Supplied material:
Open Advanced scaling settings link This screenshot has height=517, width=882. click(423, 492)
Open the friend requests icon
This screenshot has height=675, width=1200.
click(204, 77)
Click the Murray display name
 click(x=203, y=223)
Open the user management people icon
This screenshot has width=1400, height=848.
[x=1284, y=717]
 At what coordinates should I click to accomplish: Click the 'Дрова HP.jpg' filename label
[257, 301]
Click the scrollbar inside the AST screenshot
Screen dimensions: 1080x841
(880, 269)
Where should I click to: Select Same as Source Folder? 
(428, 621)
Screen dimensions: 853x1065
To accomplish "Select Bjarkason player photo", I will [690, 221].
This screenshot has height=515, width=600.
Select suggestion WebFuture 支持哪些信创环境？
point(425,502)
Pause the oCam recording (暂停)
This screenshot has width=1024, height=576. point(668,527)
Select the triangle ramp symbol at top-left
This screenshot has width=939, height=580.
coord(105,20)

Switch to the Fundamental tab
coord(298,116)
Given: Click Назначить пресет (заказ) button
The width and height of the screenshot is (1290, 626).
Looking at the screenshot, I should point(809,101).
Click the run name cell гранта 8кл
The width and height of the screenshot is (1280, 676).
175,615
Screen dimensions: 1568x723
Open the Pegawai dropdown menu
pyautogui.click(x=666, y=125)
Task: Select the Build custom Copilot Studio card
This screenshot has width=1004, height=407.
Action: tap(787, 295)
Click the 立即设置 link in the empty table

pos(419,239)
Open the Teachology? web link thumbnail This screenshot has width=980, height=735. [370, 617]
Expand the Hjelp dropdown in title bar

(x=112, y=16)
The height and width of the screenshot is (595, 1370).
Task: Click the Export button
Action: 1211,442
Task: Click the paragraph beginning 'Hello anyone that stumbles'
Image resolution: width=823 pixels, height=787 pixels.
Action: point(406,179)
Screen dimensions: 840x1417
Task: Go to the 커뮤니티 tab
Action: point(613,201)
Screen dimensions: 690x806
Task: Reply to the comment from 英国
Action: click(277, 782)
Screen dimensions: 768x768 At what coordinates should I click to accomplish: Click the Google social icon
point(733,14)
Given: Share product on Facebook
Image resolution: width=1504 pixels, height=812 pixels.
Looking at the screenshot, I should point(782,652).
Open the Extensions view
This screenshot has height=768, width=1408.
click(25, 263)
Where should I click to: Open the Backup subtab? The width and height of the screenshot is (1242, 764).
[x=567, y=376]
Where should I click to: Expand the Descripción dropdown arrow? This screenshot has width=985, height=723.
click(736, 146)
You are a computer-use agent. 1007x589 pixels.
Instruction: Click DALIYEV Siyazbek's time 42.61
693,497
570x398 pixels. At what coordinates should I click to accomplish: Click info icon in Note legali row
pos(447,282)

Problem description:
Transcribe, word for word, the data above from its first line through the line with "Task: Click the paragraph", and include nothing else.

Response area:
Open Advanced scaling settings link This screenshot has height=517, width=882. click(423, 492)
Open the friend requests icon
This screenshot has height=675, width=1200.
click(204, 77)
Click the Murray display name
 click(x=203, y=223)
Open the user management people icon
This screenshot has width=1400, height=848.
[x=1284, y=717]
 At what coordinates should I click to accomplish: Click the 'Дрова HP.jpg' filename label
[257, 301]
Click the scrollbar inside the AST screenshot
Screen dimensions: 1080x841
(880, 269)
Where should I click to: Select Same as Source Folder? 
(428, 621)
Screen dimensions: 853x1065
To accomplish "Select Bjarkason player photo", I will [690, 221].
This screenshot has height=515, width=600.
Select suggestion WebFuture 支持哪些信创环境？
point(425,502)
Pause the oCam recording (暂停)
This screenshot has width=1024, height=576. point(668,527)
Select the triangle ramp symbol at top-left
This screenshot has width=939, height=580.
coord(105,20)

Switch to the Fundamental tab
coord(298,116)
Given: Click Назначить пресет (заказ) button
The width and height of the screenshot is (1290, 626).
Looking at the screenshot, I should point(809,101).
Click the run name cell гранта 8кл
The width and height of the screenshot is (1280, 676).
175,615
Screen dimensions: 1568x723
Open the Pegawai dropdown menu
pyautogui.click(x=666, y=125)
Task: Select the Build custom Copilot Studio card
This screenshot has width=1004, height=407.
Action: tap(787, 295)
Click the 立即设置 link in the empty table

pos(419,239)
Open the Teachology? web link thumbnail This screenshot has width=980, height=735. [370, 617]
Expand the Hjelp dropdown in title bar

(x=112, y=16)
The height and width of the screenshot is (595, 1370).
Task: Click the Export button
Action: 1211,442
Task: Click the paragraph beginning 'Hello anyone that stumbles'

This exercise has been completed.